* Kutipan Teks *
E-Media DPR RI

Perjelas Status Kelembagaan LMKN Sebelum Miliki Kewenangan Penarikan dan Distribusi Royalti!

Anggota Badan Legislasi (Baleg) DPR RI Eva Monalisa saat mengikuti RDPU bersama Lembaga Manajemen Kolektif Nasional (LMKN) di Gedung Nusantara I, DPR RI, Senayan, Jakarta, Kamis (27/11/2025). Foto: Munchen/vel.
Anggota Badan Legislasi (Baleg) DPR RI Eva Monalisa saat mengikuti RDPU bersama Lembaga Manajemen Kolektif Nasional (LMKN) di Gedung Nusantara I, DPR RI, Senayan, Jakarta, Kamis (27/11/2025). Foto: Munchen/vel.


PARLEMENTARIA, Jakarta —
 Anggota Badan Legislasi (Baleg) DPR RI Eva Monalisa menyoroti status kelembagaan Lembaga Manajemen Kolektif Nasional (LMKN) yang dinilai belum memiliki posisi hukum yang tegas antara lembaga negara dan entitas swasta. Menurutnya, ketidakjelasan posisi tersebut berdampak langsung pada akuntabilitas pengelolaan keuangan, termasuk mekanisme audit atas royalti yang dihimpun.

Hal itu disampaikan Eva dalam Rapat Dengar Pendapat Umum (RDPU) Baleg DPR RI bersama Lembaga Manajemen Kolektif Nasional (LMKN) dalam rangka harmonisasi RUU tentang Perubahan Undang-Undang Nomor 28 Tahun 2014 mengenai Hak Cipta di Gedung Nusantara I, DPR RI, Senayan, Jakarta, Kamis (27/11/2025). 

“LMK ini kan memang belum jelas status kelembagaannya karena masih di tengah-tengah. Di lembaga negara dia belum benar-benar statusnya, di swasta juga belum. Jadi, yang saya soroti adalah bagaimana dia bisa melakukan pungutan (uang) kalau dia bukan seperti lembaga keuangan yang harus ada auditnya,” ujar Eva.

* Data Terkumpul *
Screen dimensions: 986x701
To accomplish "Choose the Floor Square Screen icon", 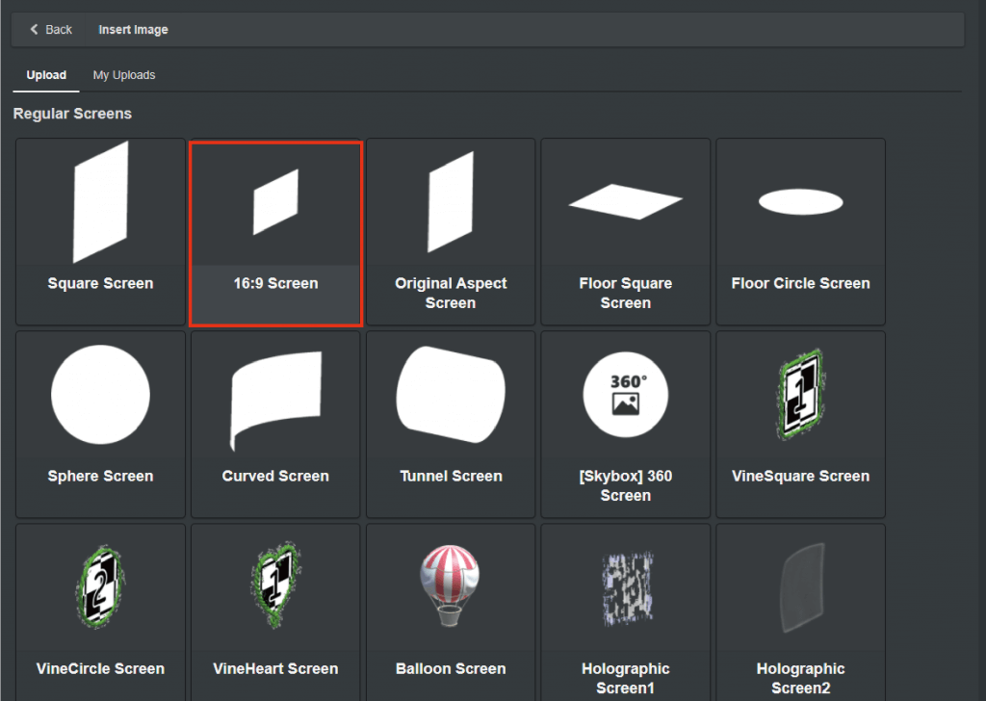I will click(626, 202).
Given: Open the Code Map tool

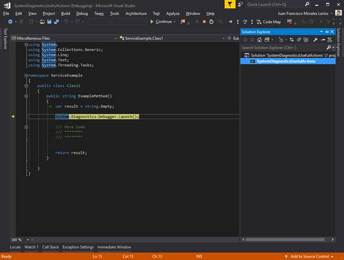Looking at the screenshot, I should pyautogui.click(x=269, y=22).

* Tugas *
Tuliskan kembali bagian kutipan teks yang dibuka dengan kata-kata berisi "PARLEMENTARIA, Jakarta —" dan ditutup dengan "royalti yang dihimpun.". Tukar kata "menyoroti" dengan "menggarisbawahi". Baris-baris data ini tidak berkaitan dengan kutipan teks.

* Jawaban *
PARLEMENTARIA, Jakarta —
 Anggota Badan Legislasi (Baleg) DPR RI Eva Monalisa menggarisbawahi status kelembagaan Lembaga Manajemen Kolektif Nasional (LMKN) yang dinilai belum memiliki posisi hukum yang tegas antara lembaga negara dan entitas swasta. Menurutnya, ketidakjelasan posisi tersebut berdampak langsung pada akuntabilitas pengelolaan keuangan, termasuk mekanisme audit atas royalti yang dihimpun.